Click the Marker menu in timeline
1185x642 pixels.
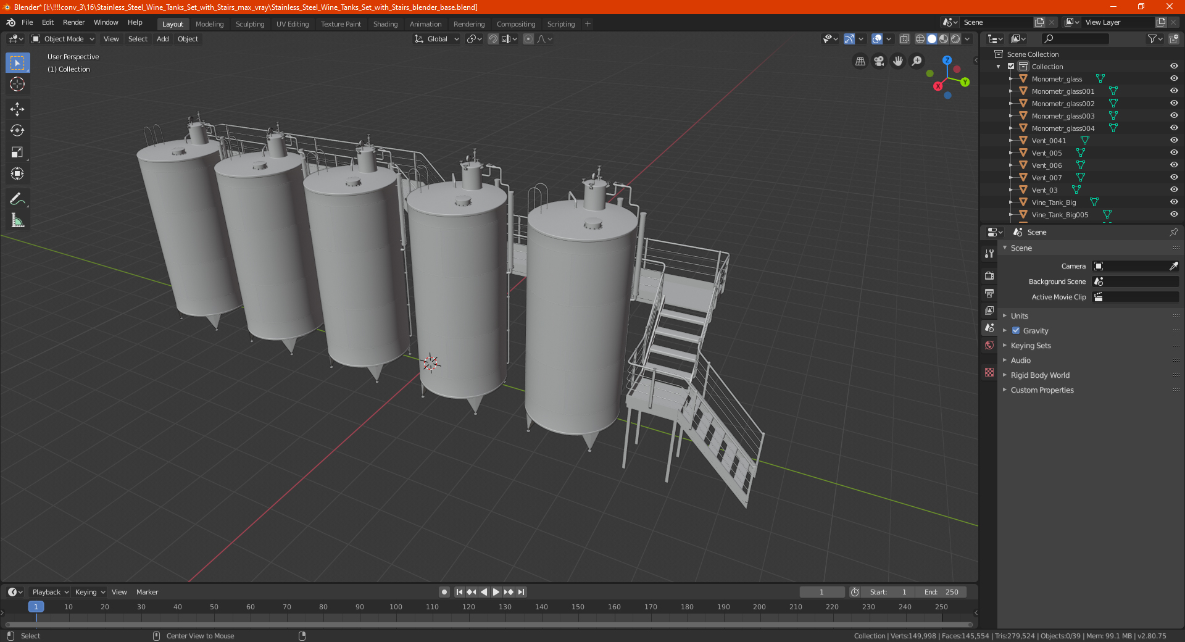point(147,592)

==

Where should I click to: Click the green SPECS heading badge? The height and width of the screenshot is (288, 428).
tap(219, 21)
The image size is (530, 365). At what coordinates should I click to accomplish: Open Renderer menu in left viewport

==

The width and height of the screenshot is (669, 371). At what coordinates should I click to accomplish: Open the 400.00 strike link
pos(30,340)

**Required action**
Whenever a line in the material above holds the string "menu", copy that line in full.

**Answer for this exercise**
Click the Marker menu in timeline
The image size is (530, 365). At what coordinates should I click to accomplish: Open Renderer menu in left viewport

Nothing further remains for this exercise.